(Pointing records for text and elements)

━━━━━━━━━━━━━━━━

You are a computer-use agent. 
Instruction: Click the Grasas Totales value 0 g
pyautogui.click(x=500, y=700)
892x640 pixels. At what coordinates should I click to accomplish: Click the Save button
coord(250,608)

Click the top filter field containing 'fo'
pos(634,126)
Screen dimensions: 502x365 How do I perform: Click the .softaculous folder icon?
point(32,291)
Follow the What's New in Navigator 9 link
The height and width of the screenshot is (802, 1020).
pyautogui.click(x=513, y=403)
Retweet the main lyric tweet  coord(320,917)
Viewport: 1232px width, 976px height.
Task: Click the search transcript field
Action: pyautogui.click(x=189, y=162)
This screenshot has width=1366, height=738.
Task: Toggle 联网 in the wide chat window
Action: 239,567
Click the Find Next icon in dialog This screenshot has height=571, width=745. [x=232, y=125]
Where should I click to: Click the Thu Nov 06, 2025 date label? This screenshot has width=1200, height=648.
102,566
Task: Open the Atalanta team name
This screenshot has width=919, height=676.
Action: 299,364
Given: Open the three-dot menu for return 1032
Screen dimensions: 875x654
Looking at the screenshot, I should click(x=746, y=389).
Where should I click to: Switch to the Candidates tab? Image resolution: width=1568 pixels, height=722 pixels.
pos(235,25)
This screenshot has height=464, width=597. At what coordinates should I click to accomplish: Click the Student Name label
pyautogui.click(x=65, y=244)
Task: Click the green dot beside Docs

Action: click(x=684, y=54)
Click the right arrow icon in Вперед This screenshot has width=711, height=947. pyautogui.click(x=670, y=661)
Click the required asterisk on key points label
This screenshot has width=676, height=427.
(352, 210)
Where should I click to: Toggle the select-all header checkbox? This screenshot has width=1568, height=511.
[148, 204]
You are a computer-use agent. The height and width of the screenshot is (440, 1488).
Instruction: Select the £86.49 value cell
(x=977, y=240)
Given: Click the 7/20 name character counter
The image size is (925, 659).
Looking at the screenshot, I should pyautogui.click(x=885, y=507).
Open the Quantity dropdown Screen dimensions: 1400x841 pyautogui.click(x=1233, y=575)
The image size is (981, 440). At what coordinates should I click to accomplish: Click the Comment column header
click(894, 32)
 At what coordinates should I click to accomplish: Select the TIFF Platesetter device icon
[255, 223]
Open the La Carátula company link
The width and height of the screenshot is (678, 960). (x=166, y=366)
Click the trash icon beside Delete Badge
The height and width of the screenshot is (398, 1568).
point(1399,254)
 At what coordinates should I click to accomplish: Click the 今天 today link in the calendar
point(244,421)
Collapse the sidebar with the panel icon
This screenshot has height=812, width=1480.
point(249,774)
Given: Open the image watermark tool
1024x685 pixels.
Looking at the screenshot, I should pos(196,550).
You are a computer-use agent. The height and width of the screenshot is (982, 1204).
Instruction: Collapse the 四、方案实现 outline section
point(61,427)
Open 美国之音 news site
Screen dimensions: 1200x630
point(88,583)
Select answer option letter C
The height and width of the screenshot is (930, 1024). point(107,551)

━━━━━━━━━━━━━━━━

[What is asked]
State how many of the lines above contain the string "Instruction", matching case exactly, and give only the number.

[Exercise output]
3